KULTURA

Ja, obywatel świata – Piotr Beczała

28.04.2021 Maja Handke

Ja, obywatel świata – Piotr Beczała
Jest uznawany za jednego z największych śpiewaków operowych. Jego nazwisko pojawia się w każdym rankingu tenorów wszech czasów – obok Caruso i Pavarottiego. Z Piotrem Beczałą rozmawiamy o jego wydanej niedawno biografii, zupełnie innym wymiarze pracy w realiach pandemii i życiowych przyjemnościach.
 
Rozmawiała: Maja Handke
 
Spotykamy się w stylowych wnętrzach Hotelu Bristol w Wiedniu przy Kärntner Ring 1. Hotel przed epidemią tętniący życiem teraz jest wyludniony.
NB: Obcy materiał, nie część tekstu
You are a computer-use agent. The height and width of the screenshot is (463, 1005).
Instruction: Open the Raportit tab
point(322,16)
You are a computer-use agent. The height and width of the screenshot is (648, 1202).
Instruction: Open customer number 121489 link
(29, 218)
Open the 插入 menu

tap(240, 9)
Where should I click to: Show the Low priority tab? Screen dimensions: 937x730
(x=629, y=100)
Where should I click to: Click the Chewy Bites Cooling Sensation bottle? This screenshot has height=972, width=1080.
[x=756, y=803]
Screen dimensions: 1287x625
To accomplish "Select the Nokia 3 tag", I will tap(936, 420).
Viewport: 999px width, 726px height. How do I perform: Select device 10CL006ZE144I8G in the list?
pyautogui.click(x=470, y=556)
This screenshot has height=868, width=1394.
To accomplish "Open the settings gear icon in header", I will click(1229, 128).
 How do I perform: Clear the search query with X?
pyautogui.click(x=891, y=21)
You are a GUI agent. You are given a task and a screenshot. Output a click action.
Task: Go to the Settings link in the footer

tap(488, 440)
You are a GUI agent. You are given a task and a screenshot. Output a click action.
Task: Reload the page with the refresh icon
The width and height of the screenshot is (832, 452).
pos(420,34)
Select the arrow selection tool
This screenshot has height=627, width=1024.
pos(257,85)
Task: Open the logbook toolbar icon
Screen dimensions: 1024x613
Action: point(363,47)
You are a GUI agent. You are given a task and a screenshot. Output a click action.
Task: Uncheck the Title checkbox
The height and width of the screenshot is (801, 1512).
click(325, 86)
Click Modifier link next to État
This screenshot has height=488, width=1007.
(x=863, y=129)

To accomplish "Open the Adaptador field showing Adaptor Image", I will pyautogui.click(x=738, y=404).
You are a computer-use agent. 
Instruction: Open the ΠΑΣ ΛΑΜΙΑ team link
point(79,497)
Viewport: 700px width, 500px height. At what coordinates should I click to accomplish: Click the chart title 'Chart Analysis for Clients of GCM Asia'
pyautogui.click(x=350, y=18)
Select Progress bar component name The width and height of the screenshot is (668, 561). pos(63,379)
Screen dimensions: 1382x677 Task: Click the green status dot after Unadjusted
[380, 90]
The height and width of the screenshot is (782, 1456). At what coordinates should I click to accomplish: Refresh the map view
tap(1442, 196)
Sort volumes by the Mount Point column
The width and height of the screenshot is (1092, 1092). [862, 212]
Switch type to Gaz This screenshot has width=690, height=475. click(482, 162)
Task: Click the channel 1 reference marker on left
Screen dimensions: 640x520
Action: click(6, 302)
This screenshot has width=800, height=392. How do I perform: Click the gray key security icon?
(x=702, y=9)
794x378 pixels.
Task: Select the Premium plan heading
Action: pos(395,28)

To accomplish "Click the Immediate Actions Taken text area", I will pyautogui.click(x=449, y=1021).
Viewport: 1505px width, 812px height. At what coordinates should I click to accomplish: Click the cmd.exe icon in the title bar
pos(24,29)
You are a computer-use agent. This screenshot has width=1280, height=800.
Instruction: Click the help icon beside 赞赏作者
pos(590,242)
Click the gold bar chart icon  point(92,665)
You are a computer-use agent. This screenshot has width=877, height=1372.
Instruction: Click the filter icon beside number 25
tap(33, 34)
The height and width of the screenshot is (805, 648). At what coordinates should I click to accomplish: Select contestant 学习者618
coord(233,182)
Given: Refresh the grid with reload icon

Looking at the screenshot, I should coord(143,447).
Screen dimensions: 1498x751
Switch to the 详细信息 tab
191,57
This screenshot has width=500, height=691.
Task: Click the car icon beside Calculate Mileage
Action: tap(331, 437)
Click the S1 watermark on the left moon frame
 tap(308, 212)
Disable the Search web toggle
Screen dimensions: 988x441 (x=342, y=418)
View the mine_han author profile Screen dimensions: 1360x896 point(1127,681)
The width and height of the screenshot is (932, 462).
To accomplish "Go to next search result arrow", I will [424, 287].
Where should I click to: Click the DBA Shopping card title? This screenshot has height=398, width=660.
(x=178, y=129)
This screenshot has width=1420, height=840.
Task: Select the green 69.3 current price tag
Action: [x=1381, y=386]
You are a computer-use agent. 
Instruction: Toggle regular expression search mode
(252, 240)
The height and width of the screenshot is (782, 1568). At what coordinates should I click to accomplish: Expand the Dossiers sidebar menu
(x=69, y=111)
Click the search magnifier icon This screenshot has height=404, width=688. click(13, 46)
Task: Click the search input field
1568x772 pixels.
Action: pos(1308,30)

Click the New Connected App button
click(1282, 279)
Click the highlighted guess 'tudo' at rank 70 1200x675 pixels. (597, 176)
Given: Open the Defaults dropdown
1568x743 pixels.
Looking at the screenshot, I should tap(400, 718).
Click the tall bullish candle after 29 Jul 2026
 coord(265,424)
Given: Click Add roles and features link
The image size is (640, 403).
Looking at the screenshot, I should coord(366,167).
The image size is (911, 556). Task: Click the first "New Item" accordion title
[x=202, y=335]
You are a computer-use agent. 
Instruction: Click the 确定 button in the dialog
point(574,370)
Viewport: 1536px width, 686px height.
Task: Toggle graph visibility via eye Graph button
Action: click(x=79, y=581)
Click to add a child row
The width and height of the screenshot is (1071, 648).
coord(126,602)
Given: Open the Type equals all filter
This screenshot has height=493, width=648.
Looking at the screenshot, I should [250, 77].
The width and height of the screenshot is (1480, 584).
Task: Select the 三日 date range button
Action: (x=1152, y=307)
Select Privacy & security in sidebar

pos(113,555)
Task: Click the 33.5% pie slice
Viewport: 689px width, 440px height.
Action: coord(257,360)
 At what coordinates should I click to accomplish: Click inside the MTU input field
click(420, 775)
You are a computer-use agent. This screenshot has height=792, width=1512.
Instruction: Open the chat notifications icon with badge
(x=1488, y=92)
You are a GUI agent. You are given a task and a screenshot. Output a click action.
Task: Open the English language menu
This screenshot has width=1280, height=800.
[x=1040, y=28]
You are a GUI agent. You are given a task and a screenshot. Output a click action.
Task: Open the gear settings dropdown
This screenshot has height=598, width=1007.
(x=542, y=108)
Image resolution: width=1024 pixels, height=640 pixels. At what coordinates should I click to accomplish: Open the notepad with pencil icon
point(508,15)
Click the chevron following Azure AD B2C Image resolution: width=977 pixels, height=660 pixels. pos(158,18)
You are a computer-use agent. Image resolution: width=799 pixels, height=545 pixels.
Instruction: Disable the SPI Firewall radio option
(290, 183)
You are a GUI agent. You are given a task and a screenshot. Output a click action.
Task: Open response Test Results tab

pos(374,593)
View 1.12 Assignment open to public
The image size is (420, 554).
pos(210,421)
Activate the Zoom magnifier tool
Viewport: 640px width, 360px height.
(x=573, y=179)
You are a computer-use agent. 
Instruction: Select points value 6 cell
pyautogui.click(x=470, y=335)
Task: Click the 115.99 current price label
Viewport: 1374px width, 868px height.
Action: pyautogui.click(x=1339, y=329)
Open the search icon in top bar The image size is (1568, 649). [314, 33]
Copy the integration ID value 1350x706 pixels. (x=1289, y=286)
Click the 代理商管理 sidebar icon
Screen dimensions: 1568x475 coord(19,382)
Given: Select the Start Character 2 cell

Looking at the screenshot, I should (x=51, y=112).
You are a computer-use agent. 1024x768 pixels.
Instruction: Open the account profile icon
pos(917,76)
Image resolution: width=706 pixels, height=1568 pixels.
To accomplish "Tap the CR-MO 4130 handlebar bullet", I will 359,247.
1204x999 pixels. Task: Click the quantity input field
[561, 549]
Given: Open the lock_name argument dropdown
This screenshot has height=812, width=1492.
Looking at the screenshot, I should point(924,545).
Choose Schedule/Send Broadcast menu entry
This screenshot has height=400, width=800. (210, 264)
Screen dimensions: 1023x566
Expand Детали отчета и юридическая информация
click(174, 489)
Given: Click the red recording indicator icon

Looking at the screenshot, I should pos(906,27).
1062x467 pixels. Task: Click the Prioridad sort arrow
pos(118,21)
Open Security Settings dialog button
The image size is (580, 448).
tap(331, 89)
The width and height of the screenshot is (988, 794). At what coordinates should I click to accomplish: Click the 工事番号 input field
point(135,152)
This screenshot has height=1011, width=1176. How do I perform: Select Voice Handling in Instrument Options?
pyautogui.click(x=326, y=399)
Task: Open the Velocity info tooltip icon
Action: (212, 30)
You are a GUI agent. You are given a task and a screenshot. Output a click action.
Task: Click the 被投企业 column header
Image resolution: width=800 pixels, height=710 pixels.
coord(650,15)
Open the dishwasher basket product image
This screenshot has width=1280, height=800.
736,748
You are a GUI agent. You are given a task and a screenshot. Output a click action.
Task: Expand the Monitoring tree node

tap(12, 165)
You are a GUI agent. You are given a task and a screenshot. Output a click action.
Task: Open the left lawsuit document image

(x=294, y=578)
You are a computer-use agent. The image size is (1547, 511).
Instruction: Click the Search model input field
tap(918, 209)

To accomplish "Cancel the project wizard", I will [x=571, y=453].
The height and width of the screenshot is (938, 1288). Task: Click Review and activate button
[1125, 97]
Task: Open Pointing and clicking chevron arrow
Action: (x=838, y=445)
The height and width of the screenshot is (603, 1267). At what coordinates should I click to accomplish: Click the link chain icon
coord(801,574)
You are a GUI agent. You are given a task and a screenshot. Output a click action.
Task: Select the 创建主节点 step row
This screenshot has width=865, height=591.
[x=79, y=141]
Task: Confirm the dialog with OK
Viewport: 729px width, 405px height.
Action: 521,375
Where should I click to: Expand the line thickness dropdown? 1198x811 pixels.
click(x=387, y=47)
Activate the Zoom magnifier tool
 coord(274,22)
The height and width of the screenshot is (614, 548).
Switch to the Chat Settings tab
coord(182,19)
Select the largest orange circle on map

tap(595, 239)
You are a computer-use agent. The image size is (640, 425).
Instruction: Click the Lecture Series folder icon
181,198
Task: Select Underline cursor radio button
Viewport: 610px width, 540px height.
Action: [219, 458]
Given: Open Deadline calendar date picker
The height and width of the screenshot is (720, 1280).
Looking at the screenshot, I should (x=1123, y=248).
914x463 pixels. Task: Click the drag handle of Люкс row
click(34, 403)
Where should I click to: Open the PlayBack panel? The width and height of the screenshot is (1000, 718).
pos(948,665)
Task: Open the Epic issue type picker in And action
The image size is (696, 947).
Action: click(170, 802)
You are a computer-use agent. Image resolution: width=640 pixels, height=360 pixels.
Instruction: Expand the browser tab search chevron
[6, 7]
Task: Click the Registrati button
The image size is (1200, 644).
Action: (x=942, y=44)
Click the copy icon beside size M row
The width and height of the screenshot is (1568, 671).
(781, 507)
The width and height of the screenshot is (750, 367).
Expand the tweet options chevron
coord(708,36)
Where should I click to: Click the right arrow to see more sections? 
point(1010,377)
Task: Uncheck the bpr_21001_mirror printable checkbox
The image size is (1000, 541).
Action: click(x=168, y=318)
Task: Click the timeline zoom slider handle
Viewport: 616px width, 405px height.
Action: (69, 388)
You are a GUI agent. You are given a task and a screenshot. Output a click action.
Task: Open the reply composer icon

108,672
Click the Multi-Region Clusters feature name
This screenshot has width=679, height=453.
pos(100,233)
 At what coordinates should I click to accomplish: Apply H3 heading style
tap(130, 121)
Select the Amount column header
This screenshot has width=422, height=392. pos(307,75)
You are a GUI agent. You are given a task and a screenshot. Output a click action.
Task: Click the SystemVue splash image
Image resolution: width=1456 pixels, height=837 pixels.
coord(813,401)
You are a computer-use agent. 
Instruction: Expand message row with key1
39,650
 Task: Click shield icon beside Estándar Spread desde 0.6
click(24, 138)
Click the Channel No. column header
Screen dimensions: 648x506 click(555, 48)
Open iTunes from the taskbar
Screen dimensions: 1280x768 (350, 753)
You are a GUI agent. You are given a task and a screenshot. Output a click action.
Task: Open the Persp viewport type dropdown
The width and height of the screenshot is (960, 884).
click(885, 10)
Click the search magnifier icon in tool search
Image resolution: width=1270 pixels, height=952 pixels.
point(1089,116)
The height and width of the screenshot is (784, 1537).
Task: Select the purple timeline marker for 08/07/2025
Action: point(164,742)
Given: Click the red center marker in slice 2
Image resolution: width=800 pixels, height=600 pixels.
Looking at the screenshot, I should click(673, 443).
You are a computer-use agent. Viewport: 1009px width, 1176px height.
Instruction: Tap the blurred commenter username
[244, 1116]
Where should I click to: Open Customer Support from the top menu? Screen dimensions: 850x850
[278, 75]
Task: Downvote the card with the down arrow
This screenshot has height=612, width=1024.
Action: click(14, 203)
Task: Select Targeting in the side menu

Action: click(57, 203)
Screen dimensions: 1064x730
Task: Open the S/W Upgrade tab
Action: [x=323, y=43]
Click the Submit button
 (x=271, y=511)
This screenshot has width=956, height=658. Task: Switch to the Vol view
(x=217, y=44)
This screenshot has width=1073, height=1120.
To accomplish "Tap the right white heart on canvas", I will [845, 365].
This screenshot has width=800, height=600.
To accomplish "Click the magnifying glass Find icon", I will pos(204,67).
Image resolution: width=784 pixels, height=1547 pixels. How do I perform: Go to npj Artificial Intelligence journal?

Z jego okien widać masywny neorenesansowy gmach Staatsoper – jednej z najważniejszych europejskich scen muzycznych, na której w ostatnich tygodniach Piotr Beczała bierze udział w przygotowaniach do premiery „Carmen”. Spektakl zostanie wykonany przy pustej sali i będzie transmitowany przez austriacką telewizję, bo Opera Wiedeńska niestety wciąż pozostaje dla widzów zamknięta. Z Wiedniem i Austrią Piotr Beczała jest związany od początków swojej kariery i jest tu uwielbiany. To kraj dla ludzi muzyki niezwykły, bo w muzyce rozkochany, muzykę rozumiejący, a artystów stawiający na piedestałach. Zresztą to właśnie austriackie wydawnictwo Amalthea zaproponowało polskiemu tenorowi wydanie biografii. „In die Welt hinaus. Ein Opernleben in drei Akten” („W świat. Życie operowe w trzech aktach”) ukazała się kilka miesięcy temu. Książka została przygotowana we współpracy z Susanne Zobl, austriacką dziennikarką i krytyczką muzyczną. Nasz bohater w związku z premierą został zaproszony do wielu opiniotwórczych programów austriackiej telewizji. Nic dziwnego, że na rynek trafił już pierwszy dodruk tej książki.
 
Na pana koncie na Facebooku można zobaczyć fragmenty najnowszego projektu – „Carmen” w wiedeńskiej Staatsoper. To bardzo nowoczesna inscenizacja – na scenie stoi pan obok starego mercedesa.
 
I to nie jednego. W drugim akcie na scenie jest aż pięć samochodów tej marki. Śmiejemy się, że Mercedes powinien dać nam jakieś rabaty po tym przedstawieniu.
 
Premiera odbyła się 21 lutego. Niestety bez publiczności, bo w Austrii są restrykcyjne obostrzenia. Co prawda otwarte są muzea, ale nie kina i teatry. Zamknięte są też restauracje. Jak pracuje się nad sztuką w pandemii?
 
Wszyscy codziennie robimy testy. Przestrzegamy zasad bezpieczeństwa. Oczywiście brakuje publiczności – śpiewanie dla pustej sali to nie jest to, czego się pragnie, to zupełnie inne uczucie. Poza tym zamiast dwunastu spektakli będzie jeden. Podobnie było
w przypadku dwóch innych produkcji opery wiedeńskiej, w których ostatnio brałem udział – „Kawalera srebrnej róży” Richarda Straussa i „Werthera” Julesa Masseneta. Z drugiej strony w tych czasach wielkim szczęściem jest móc brać udział w jakimkolwiek przedsięwzięciu, a ja mam w sumie sporo pracy.
 
Koronawirus wywrócił cały świat do góry nogami. Operowy również. Na ile lat do przodu był wypełniony pański kalendarz?
 
Około pięciu. Tak się planuje pracę w naszym świecie. W tym także wakacje.
 
Nie ma takich kalendarzy…
 
Nie ma! A ja nie przepadam za komputerem, jestem tradycjonalistą i lubię pisać ręcznie. Dlatego sam przygotowuję swoje kalendarze. Pierwszy kilkuletni dostałem od mojego kolegi po fachu Jacka Laszczkowskiego. Dla zaprzyjaźnionych śpiewaków przygotował takie specjalne moleskiny na sześć lat do przodu. Tylko że teraz właściwie możemy zapomnieć o dotychczasowych planach…
 
Jak się czuje człowiek pracujący od kilkunastu lat na najwyższych obrotach, gdy nagle dochodzi do takiej czasowej rewolucji?
 
Staram się dostrzegać pozytywne strony sytuacji – czas dla mnie i żony. Trochę zresztą się dzieje, choć wszystko jest bardziej spontaniczne.